New York City’s first net-zero energy library opens on Staten Island
All images courtesy of The New York Public Library
The New York Public Library on Wednesday opened its 14th branch on Staten Island and the first net-zero energy library in New York City. Located in the Bricktown Commons shopping center on the South Shore in Charleston, the $17 million, 10,000-square-foot building was designed by Ikon 5 Architects to be energy efficient, with solar panels providing nearly 100 percent of the energy the building will use. Managed by the city’s Economic Development Corporation with the Gilbane Building Company, the new branch offers patrons a variety of amenities, including dedicated spaces for adults, teens, and children and flexible multi-purpose rooms for programs and classes.
“This library is a model for what we can do to eliminate emissions from public buildings and help fight the climate crisis,” Dawn M. Pinnock, the commissioner of the city’s Department of Citywide Administrative Services, said. “DCAS is proud to have provided funding and technical expertise to make this the first net-zero energy library in New York City.”
The Charleston branch features an array of solar panels on its roof which will provide almost 100 percent of the energy used throughout the entire year. Enhanced insulation and low-energy lighting also contribute to its energy efficiency.
The branch has an entry plaza with bench seating and a special “branch chair” made by Thos. Moser, reminiscent of the chairs Carrère and Hastings designed for the 42nd Street Library in 1907 which are still in use at the Stephen A. Schwarzman Building.
The new branch features a permanent public artwork by Mark Reigelmän, commissioned as part of the city’s Department of Cultural Affairs’ Percent for Art program. Titled “Curiouser,” the piece consists of small metal sculptures ranging from keys to cats and is meant to represent the essence of important literary items and stories, according to a press release.
The Charleston branch is the second new location to open on Staten Island within the last 10 years; the Mariners Harbor Library opened in December 2013. Port Richmond’s library, located within a historic Carnegie building constructed in 1905, is currently undergoing a full renovation to modernize its infrastructure and interior design and is expected to reopen in fall 2023.
“The opening of the Charleston Library symbolizes an important moment in the history of The New York Public Library and the city we serve—representing a time of growth and renewal after extraordinary challenges,” Anthony W. Marx, president of NYPL, said.
“Libraries are singularly equipped to provide New York City’s communities with spaces that foster connection and collaboration.

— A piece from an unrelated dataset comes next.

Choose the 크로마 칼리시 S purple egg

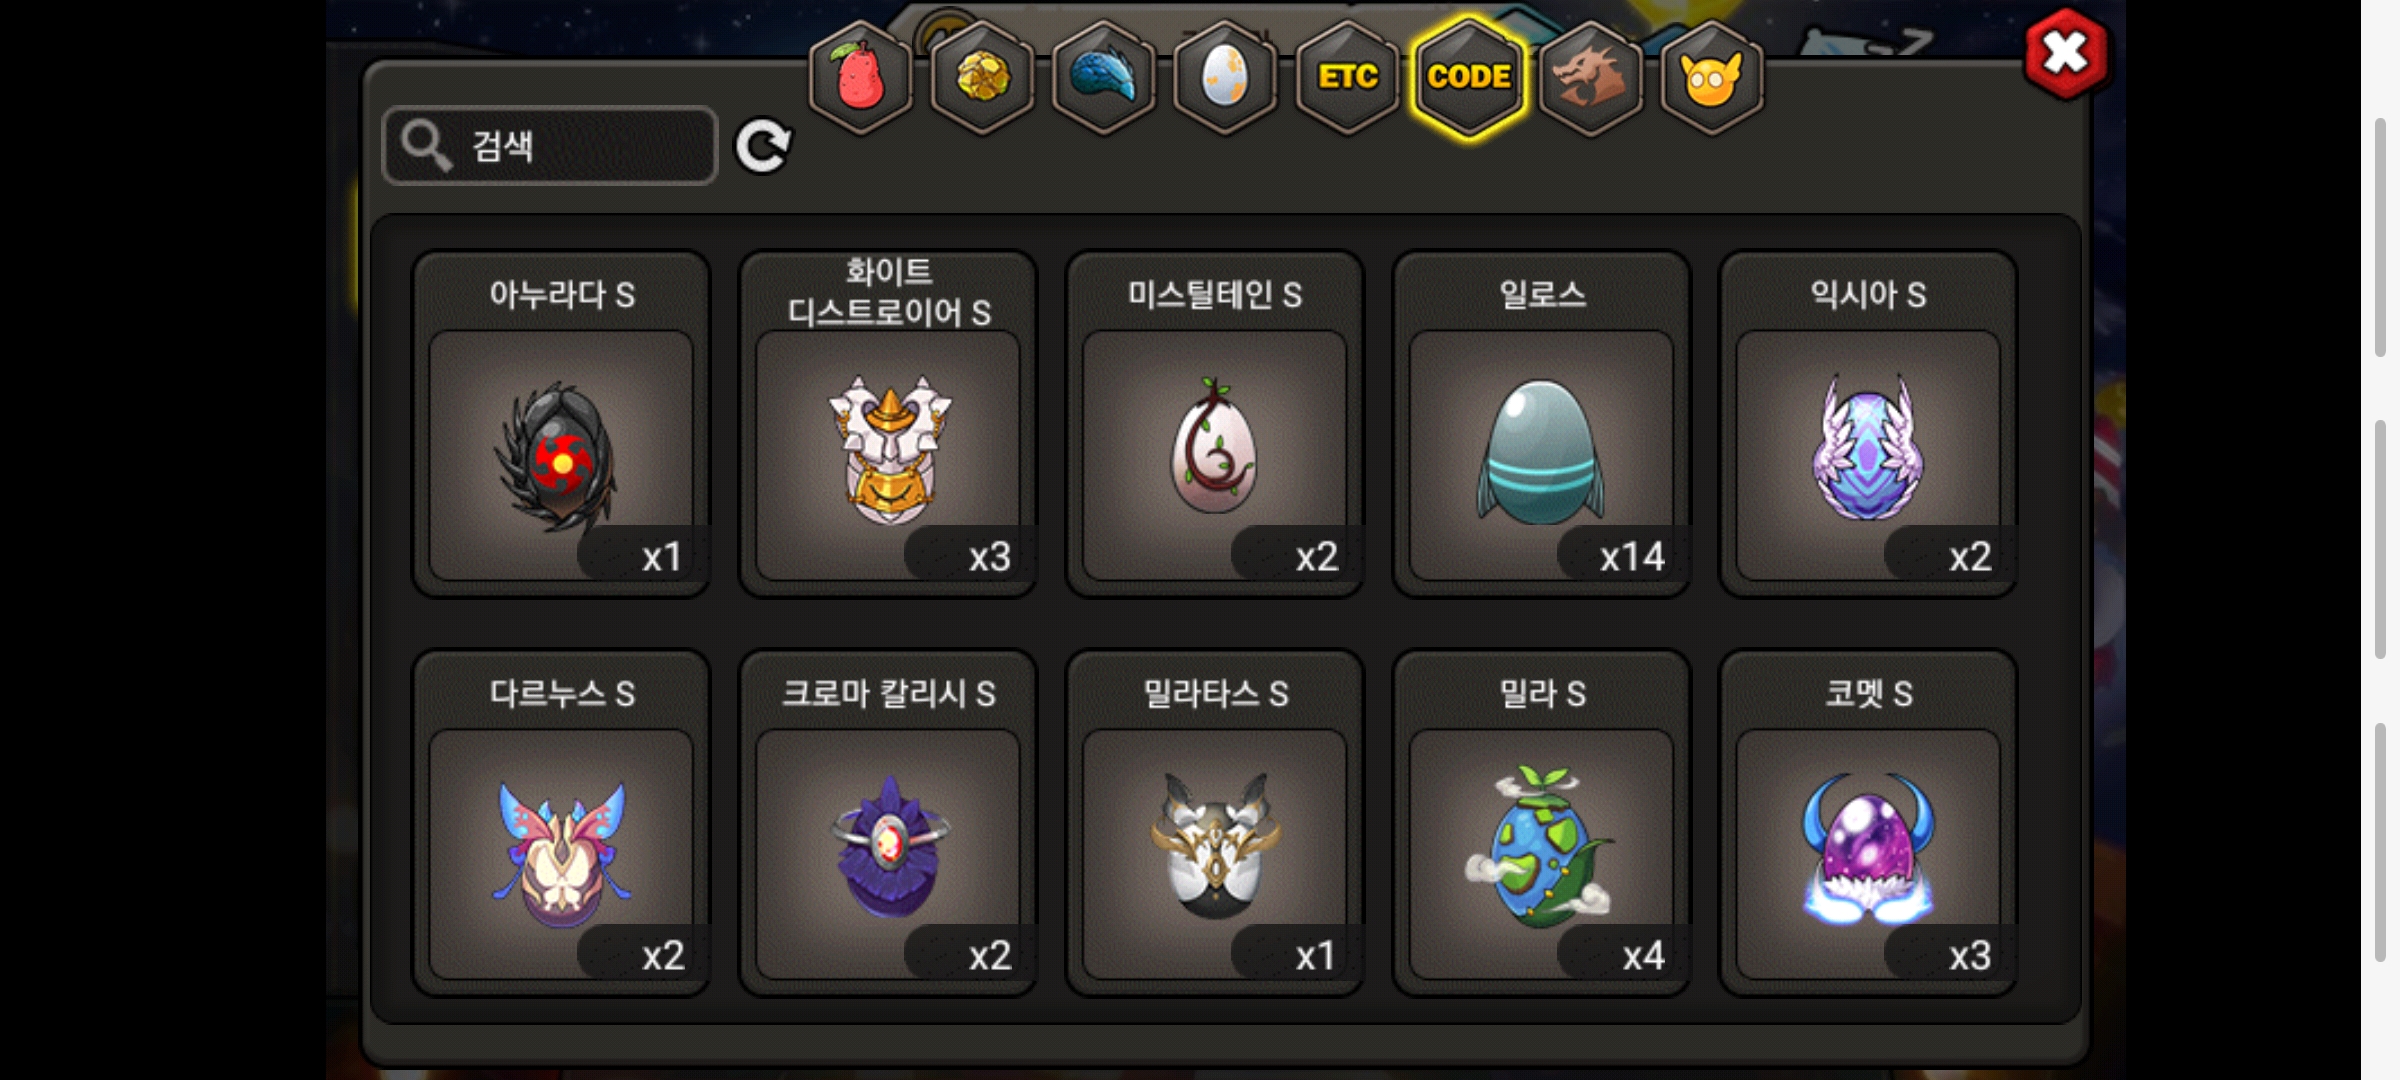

As we enter a new chapter following a period of so much uncertainty and isolation, this beautiful new library—with its dedicated and knowledgeable staff and vital resources—will reinforce the support and inspiration that New Yorkers need and deserve.”
In June 2021, the NYPL opened a new central circulating branch in Midtown, Manhattan that features a public rooftop terrace, which as of its creation was the first of its kind in the city.
In October 2021, the Brooklyn Public Library opened a new branch under the Manhattan Bridge in Dumbo, the first new library built in the borough for almost 40 years. It features scenic views of the East River and lower Manhattan’s skyline.